***** Material for this exercise

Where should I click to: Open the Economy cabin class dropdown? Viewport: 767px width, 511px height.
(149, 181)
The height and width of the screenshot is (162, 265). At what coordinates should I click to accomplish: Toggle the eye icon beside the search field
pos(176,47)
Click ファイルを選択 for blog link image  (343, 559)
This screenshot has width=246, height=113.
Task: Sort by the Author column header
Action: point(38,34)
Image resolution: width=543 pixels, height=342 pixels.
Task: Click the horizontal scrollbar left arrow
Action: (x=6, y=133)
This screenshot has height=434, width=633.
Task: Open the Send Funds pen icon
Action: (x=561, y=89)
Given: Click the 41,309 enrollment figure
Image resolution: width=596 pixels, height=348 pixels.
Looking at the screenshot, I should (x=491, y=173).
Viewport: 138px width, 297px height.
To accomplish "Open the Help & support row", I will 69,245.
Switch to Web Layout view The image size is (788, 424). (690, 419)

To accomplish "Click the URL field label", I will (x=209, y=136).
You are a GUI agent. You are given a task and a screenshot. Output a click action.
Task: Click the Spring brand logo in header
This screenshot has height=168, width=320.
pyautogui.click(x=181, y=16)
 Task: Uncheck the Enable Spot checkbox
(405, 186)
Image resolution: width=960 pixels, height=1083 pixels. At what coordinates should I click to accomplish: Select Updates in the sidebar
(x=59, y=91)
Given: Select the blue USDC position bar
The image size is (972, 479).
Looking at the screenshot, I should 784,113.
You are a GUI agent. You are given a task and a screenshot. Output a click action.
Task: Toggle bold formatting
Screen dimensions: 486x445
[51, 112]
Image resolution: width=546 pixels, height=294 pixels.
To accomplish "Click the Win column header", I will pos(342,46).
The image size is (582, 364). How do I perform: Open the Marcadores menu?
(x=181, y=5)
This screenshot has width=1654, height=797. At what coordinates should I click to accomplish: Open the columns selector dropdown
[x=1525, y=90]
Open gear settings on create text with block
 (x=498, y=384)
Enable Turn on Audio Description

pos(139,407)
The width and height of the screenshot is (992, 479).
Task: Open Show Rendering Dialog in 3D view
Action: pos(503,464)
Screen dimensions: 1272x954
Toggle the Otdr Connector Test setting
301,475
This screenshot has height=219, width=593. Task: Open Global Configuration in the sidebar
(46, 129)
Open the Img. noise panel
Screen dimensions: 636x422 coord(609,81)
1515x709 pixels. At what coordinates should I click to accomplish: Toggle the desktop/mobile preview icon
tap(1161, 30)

**********

Work instruction: Filter the records above, keeping each line that contains the word "will".

Response area:
To accomplish "Open the Help & support row", I will 69,245.
To accomplish "Click the URL field label", I will (x=209, y=136).
To accomplish "Click the Win column header", I will pos(342,46).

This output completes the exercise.